Bug 17126 - S4 class hierarchy incorrectly built in rare cases (unexported S4 classes + 'load'ed S4 objects)
Summary: S4 class hierarchy incorrectly built in rare cases (unexported S4 classes + '...
Status: UNCONFIRMED
Alias: None
Product: R
Classification: Unclassified
Component: S4methods (show other bugs)
Version: R-devel (trunk)
Hardware: Other Other
: P5 minor
Assignee: R-core
URL:
Depends on:
Blocks:
 
Reported: 2016-08-02 18:41 UTC by Kevin Ushey
Modified: 2016-08-02 18:41 UTC (History)
0 users

See Also:


Attachments

Note You need to log in before you can comment on or make changes to this bug.
Description Kevin Ushey 2016-08-02 18:41:07 UTC
Attempting to call 'inherits' on an S4 object that was created by 'load'ing an R workspace can lead to an incorrect class hierarchy being cached for that object.

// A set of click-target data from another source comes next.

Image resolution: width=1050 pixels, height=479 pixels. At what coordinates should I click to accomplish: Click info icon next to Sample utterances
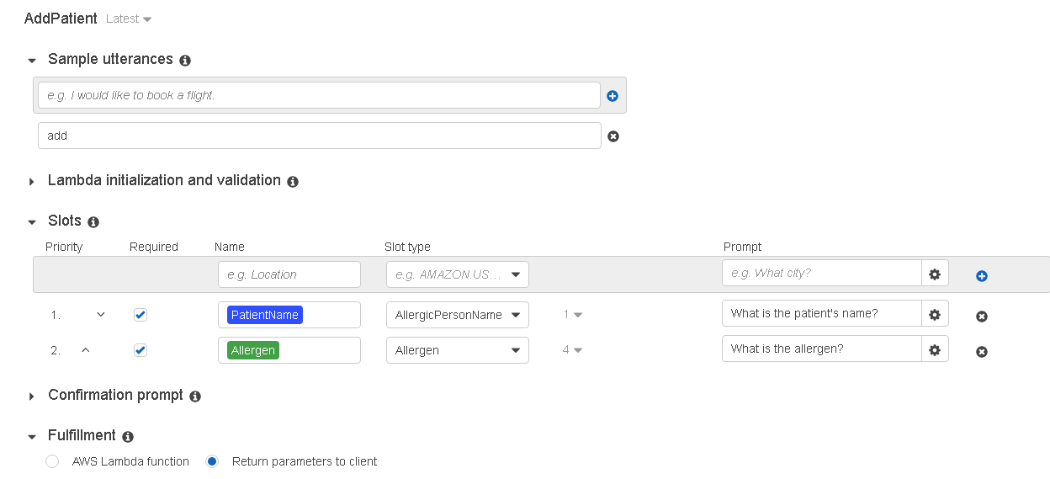pyautogui.click(x=185, y=61)
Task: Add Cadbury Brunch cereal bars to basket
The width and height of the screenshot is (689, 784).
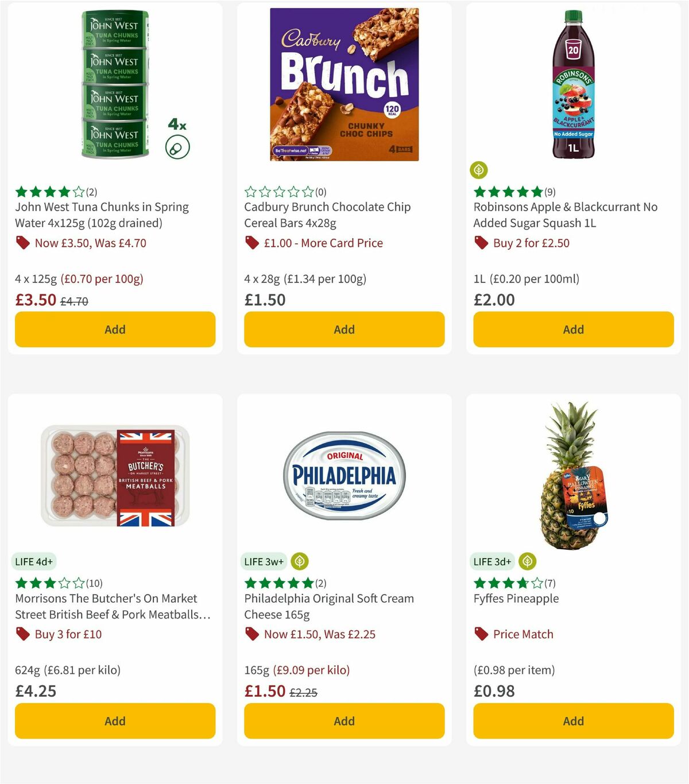Action: tap(344, 329)
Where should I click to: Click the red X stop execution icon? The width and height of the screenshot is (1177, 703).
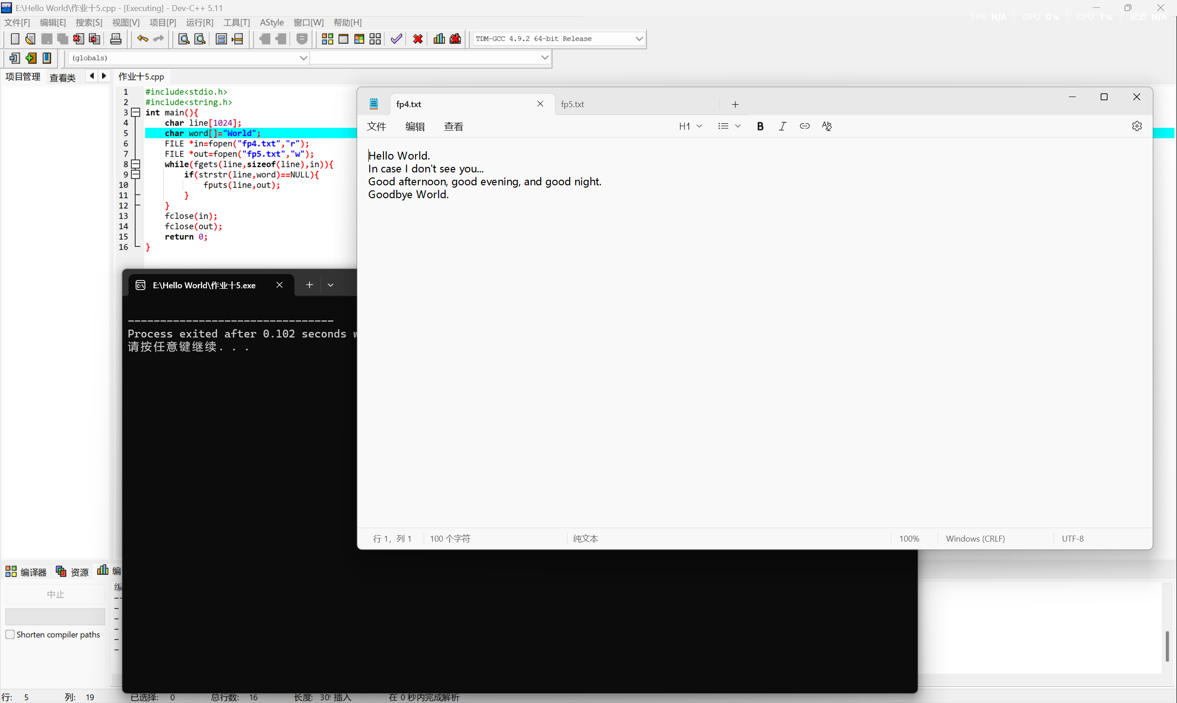(x=418, y=39)
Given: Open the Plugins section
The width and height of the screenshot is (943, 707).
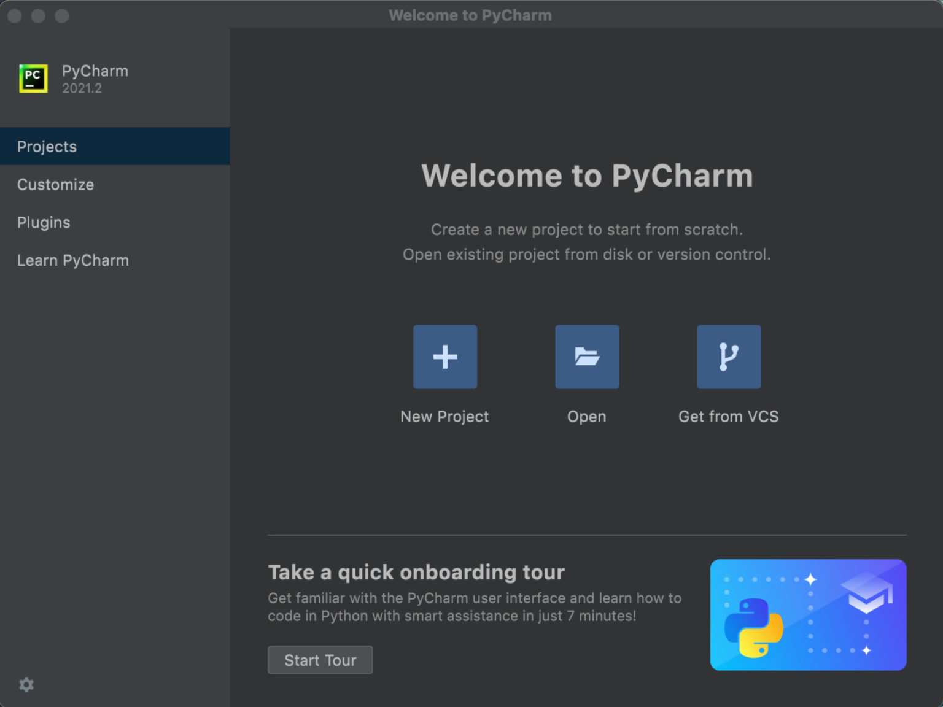Looking at the screenshot, I should coord(44,222).
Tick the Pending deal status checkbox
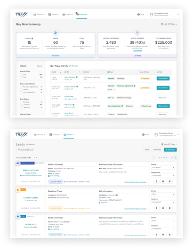The height and width of the screenshot is (250, 193). (x=21, y=102)
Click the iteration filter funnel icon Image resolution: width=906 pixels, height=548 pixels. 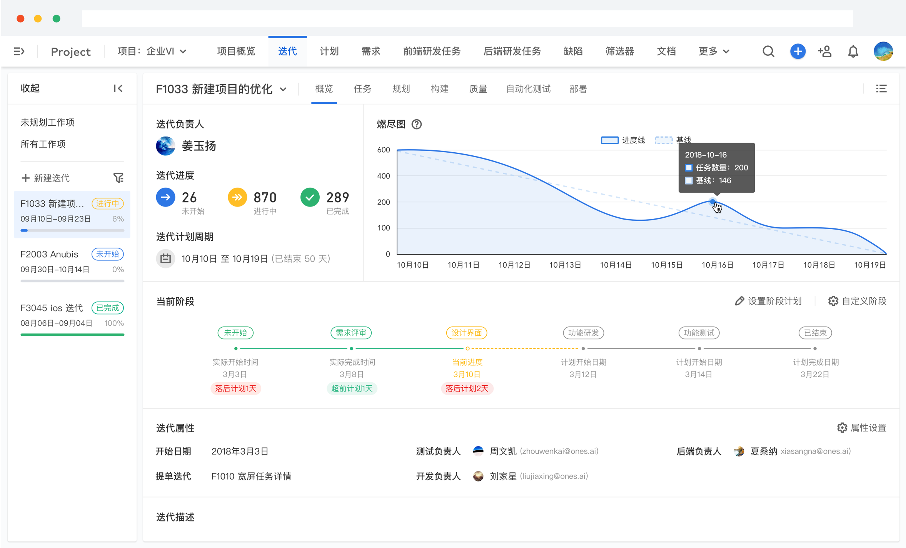[x=118, y=178]
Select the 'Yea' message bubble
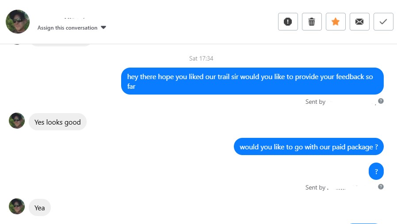397x224 pixels. pyautogui.click(x=40, y=208)
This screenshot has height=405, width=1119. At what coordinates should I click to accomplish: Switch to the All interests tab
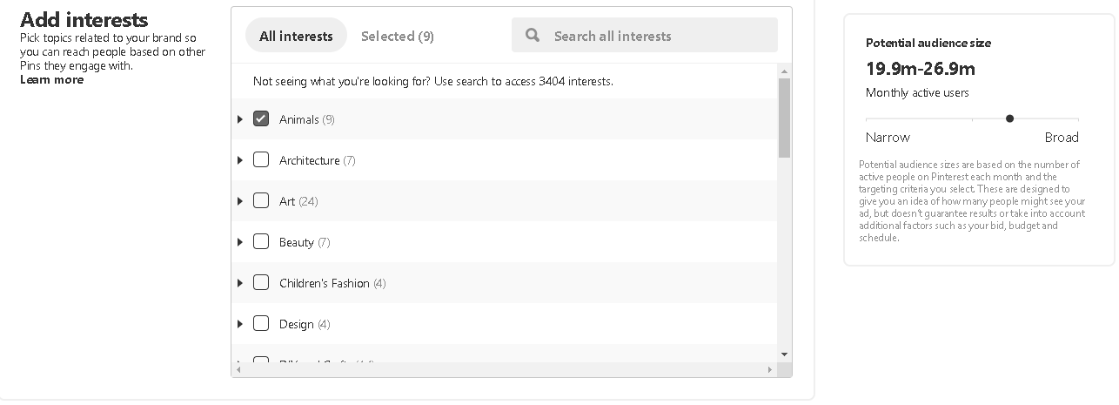[296, 36]

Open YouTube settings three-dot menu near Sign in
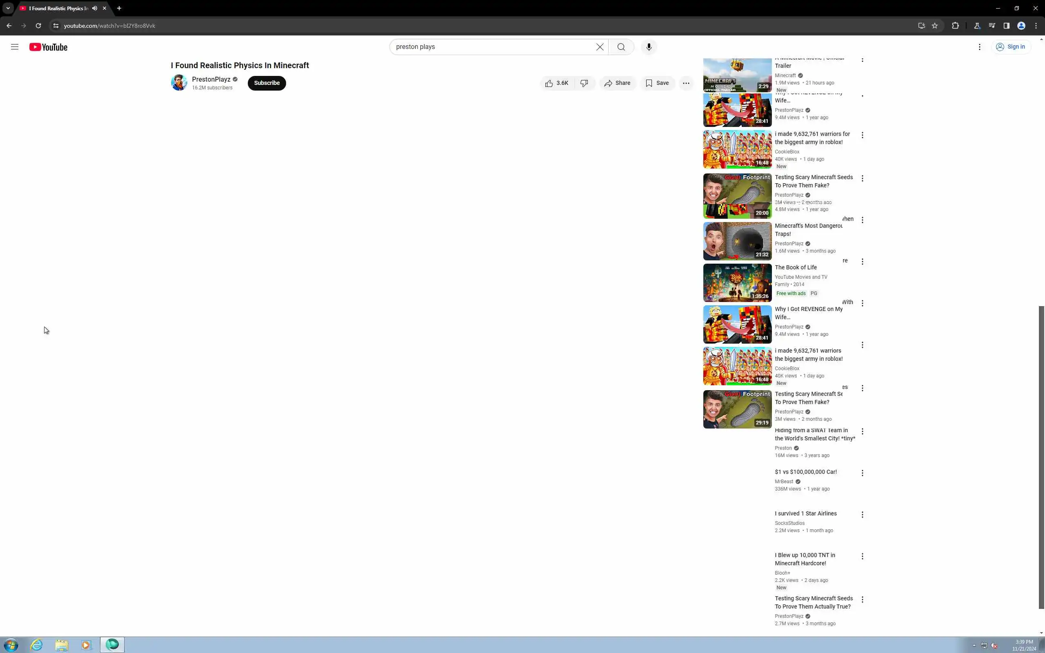point(979,47)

This bug requires a number of pre-conditions:

1) The class in question must be an unexported class,
2) The S4 object must be generated by 'load'ing an R workspace (ie, someone must have 'save'd that S4 object previously),
3) The namespace of the package defining that class must not yet be loaded.

Suppose we have an unexported S4 class 'SubMatrix', defined in a class 's4inherits', which inherits from the S4 'dsyMatrix' class defined in the Matrix package. Given this + the previous preconditions, the following code produces an unexpected output for 'inherits':

    load("workspace.RData")     ## provides 'data', an instance of SubMatrix
    inherits(data, "dsyMatrix") ## returns FALSE, uenxpectedly
    is(data, "dsyMatrix")       ## still returns TRUE

Note that, because 'load' produces un-evaluated promises, the package 's4inherits' is not loaded until the 'data' promise is actually evaluated. And, 'inherits' is a primitive that does not eagerly evaluate its arguments, so it does not attempt to evaluate 'data' until it's "too late".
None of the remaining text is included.